Doug Redl

No. 67
- Position: Offensive lineman

Personal information
- Born: September 3, 1956 (age 69) Saskatoon, Saskatchewan, Canada
- Listed height: 6 ft 4 in (1.93 m)
- Listed weight: 242 lb (110 kg)

Career information
- High school: Evan Hardy Collegiate
- University: Saskatchewan
- CFL draft: 1978

Career history

Playing
- 1978–1979: Toronto Argonauts
- 1980, 1982: Hamilton Tiger-Cats

Coaching
- 1984: Saskatchewan Huskies

= Doug Redl =

Canadian football player (born 1956)

Doug Redl (born September 3, 1956) is a Canadian former professional football offensive lineman who played four seasons in the Canadian Football League (CFL) with the Toronto Argonauts and Hamilton Tiger-Cats. He was drafted by the Saskatchewan Roughriders as a territorial exemption in the 1978 CFL draft. He played CIS football at the University of Saskatchewan. He is the older brother of fellow CFL player Scott Redl.

==Early life==
Redl attended Evan Hardy Collegiate in Saskatoon, Saskatchewan.

==College career==
Redl played for the Saskatchewan Huskies from 1974 to 1977. He named to the Canada West conference all-star team at offensive guard in 1976 and 1977. He also earned CIAU All-Canadian honours both years. Redl was named to the Canadian team for the Can-Am Bowl in Tampa, Florida, featuring college all-stars from Canada and the U.S, in 1977.

==Professional career==
Redl was selected by the Saskatchewan Roughriders as a territorial exemption in the 1978 CFL draft.

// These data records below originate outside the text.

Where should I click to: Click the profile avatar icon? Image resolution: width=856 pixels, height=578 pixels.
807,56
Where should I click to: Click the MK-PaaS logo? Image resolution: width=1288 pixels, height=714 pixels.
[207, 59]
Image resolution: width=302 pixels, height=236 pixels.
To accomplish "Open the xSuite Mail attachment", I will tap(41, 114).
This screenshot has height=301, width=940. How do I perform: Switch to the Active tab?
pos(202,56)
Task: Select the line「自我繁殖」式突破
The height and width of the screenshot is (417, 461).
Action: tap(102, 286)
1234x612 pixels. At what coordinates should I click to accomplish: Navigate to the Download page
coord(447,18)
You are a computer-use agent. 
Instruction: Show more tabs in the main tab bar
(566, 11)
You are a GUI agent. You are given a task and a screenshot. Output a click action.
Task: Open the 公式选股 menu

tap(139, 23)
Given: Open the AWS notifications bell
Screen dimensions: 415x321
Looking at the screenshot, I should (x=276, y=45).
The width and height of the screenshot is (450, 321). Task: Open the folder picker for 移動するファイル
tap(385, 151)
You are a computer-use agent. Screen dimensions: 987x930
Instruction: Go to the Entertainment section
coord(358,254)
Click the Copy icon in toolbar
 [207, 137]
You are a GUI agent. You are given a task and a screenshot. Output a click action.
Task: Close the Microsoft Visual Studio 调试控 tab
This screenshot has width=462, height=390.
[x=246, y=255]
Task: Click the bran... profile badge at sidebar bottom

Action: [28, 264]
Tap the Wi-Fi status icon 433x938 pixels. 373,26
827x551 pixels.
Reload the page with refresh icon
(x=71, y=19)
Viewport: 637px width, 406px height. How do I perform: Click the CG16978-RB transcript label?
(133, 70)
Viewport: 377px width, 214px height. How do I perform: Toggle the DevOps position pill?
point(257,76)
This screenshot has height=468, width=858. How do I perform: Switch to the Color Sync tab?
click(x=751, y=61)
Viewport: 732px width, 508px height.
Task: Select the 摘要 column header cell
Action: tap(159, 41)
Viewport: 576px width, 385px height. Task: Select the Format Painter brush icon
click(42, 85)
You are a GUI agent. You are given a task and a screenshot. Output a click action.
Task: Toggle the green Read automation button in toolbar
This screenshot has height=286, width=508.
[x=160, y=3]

He played for the Toronto Argonauts from 1978 to 1979. He played for the Hamilton Tiger-Cats in 1980 and 1982. His career ended due to a leg injury.

==Coaching career==
Redl was an assistant coach for the Saskatchewan Huskies in 1984.

==Personal life==
Redl is the older brother of fellow CFL player Scott Redl.